Namun, kini setelah pasukan Israel bergerak ke Lebanon, keunggulan militer mereka mungkin berkurang. Kelompok militan ini dapat menempatkan para pejuangnya, yang telah diperkuat oleh perang bertahun-tahun di Suriah, yang telah menggali jaringan terowongan ke pegunungan yang mengetahui setiap inci medannya.

Pada Rabu malam, operasi darat baru berlangsung kurang dari dua hari, namun delapan tentara Israel tewas dan banyak lagi yang terluka. Ini adalah awal Tahun Baru Yahudi yang penuh darah.

“Kemana Tujuan Israel, Perang Adalah Satu-Satunya Cakrawala yang Ditawarkan Para Pemimpinnya?” Surat kabar Haaretz bertanya dalam editorialnya untuk menandai hari libur tersebut. “Kami hanya bisa berharap bahwa kami akan diberkati dengan perubahan besar dalam kepemimpinan dan visi baru bagi negara ini di tahun mendatang.”

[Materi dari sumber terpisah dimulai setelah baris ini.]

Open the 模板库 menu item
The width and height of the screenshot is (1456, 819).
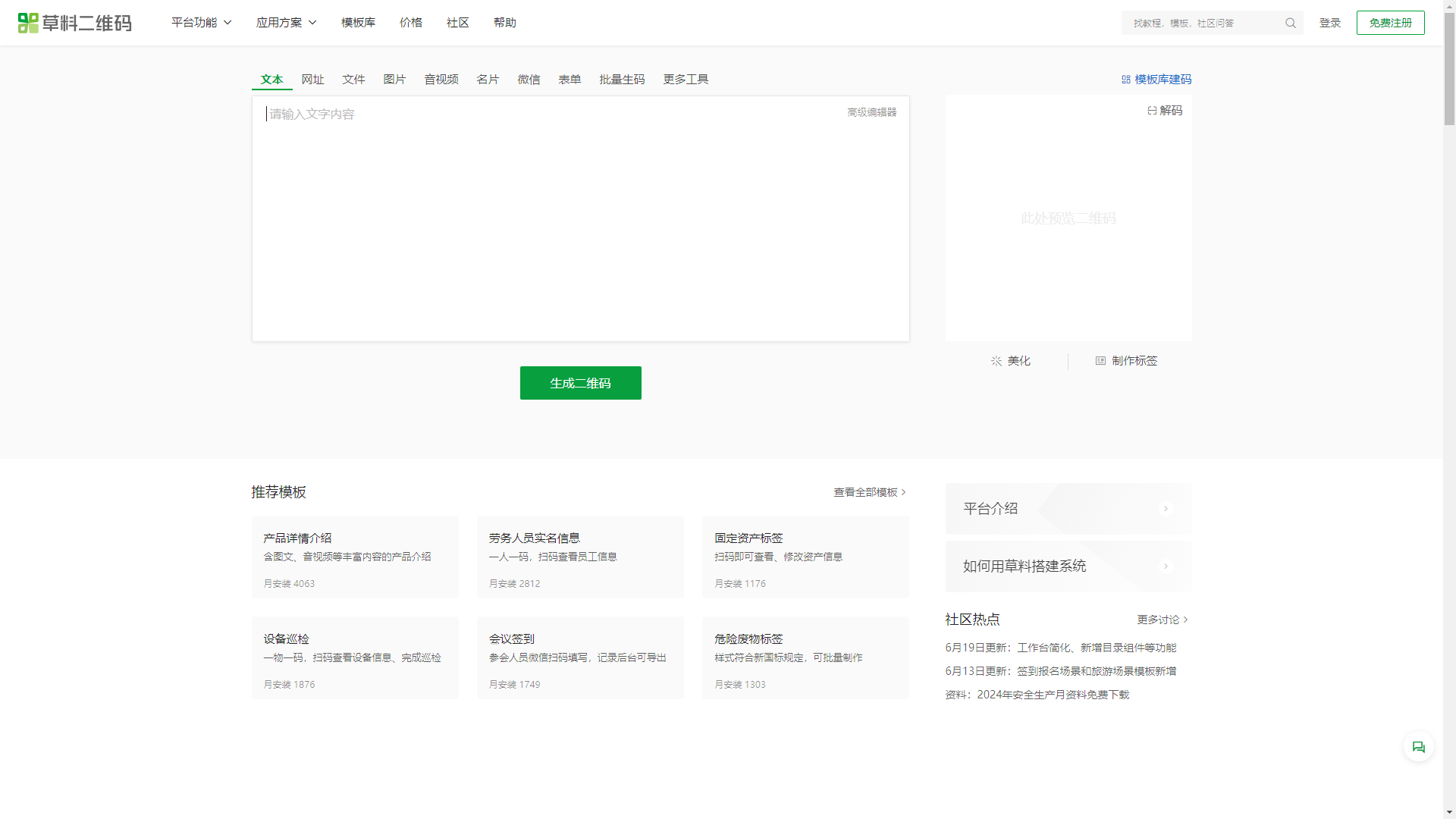tap(357, 23)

Fokus pada tujuan taktis jangka pendek telah menandai komando perang Netanyahu di Gaza, meskipun ada tekanan dari Israel dan Amerika Serikat, sekutu terdekat Netanyahu.

Dalam pemerintahan persatuan yang dibentuk setelah serangan 7 Oktober, Benny Gantz, seorang anggota dan saingan utama Netanyahu, menuntut adanya rencana untuk masa depan pascaperang. Ketika Perdana Menteri menolak, dia meninggalkan Kabinet Perang.

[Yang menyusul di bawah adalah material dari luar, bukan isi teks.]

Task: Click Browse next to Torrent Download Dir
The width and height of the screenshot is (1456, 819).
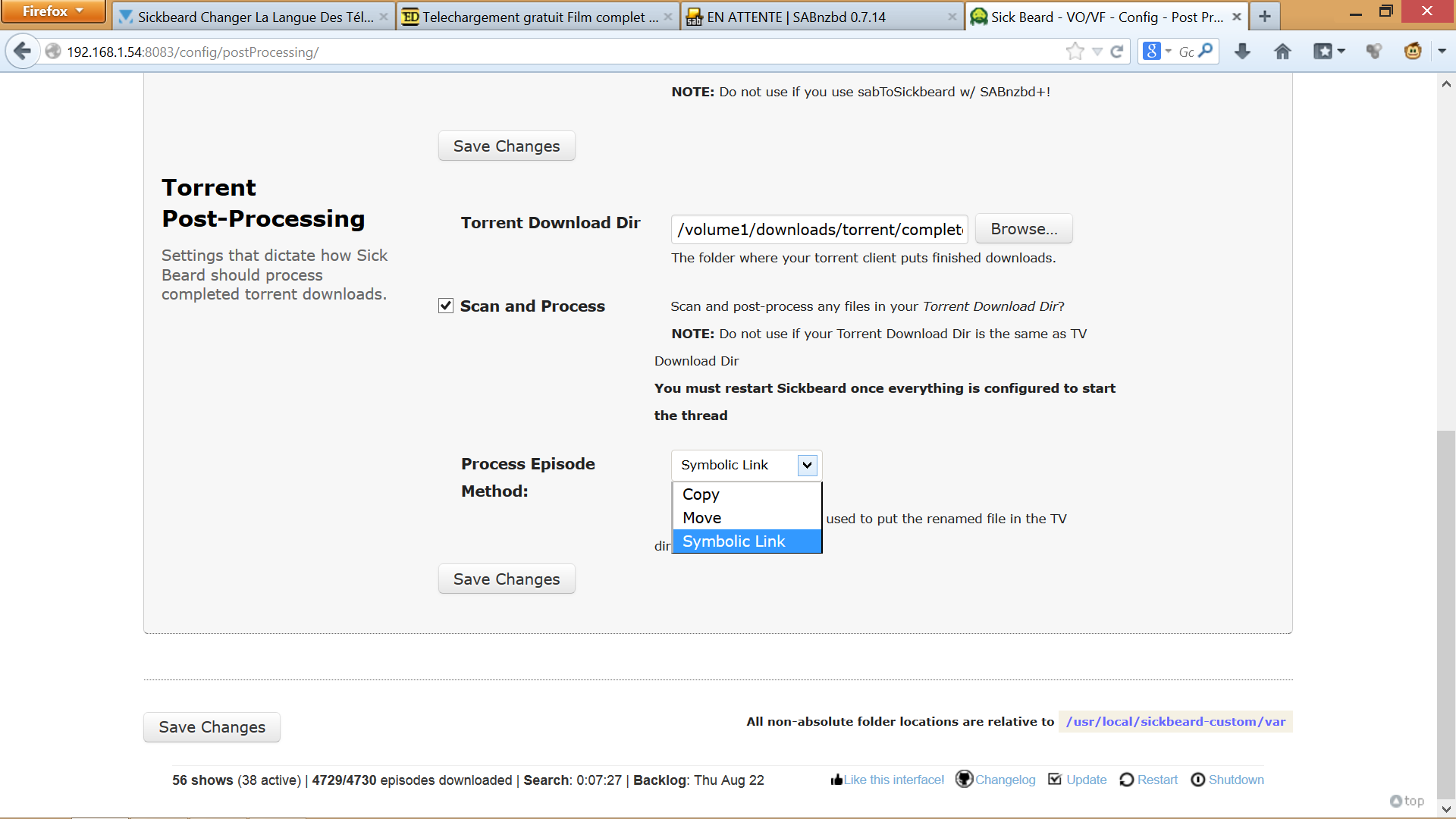Action: [1024, 229]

Bencana kemanusiaan yang diakibatkan oleh kampanye tersebut telah mengisolasi Israel secara internasional dari hadapan Iran, bahkan ketika banyak penguasa di wilayah tersebut secara pribadi mendukung apa pun yang melemahkan Teheran.

Yordania berbatasan dengan Israel, telah menormalisasi hubungan diplomatik dan pada bulan April bergabung dengan aliansi militer yang mempertahankan diri dari serangan rudal Iran.

Ketika Israel bersiap memasuki Lebanon, Menteri Luar Negeri Yordania Ayman Safadi mempertanyakan apakah tetangganya mencari perlindungan atau supremasi militer.

“Perdana Menteri Israel datang ke sini hari ini dan mengatakan bahwa Israel dikelilingi oleh orang-orang yang ingin menghancurkannya,” kata Safadi kepada wartawan di PBB, berbicara mewakili 57 negara anggota blok Muslim-Arab.

“Saya dapat memberitahu Anda dengan tegas bahwa kami semua siap menjamin keamanan Israel saat ini dalam konteks mengakhiri pendudukan Israel dan memungkinkan terciptanya negara Palestina yang merdeka.

“Jika dia tidak menginginkan solusi dua negara, bisakah Anda bertanya kepada pihak berwenang Israel apa tujuan akhir mereka, selain perang, perang, dan perang?”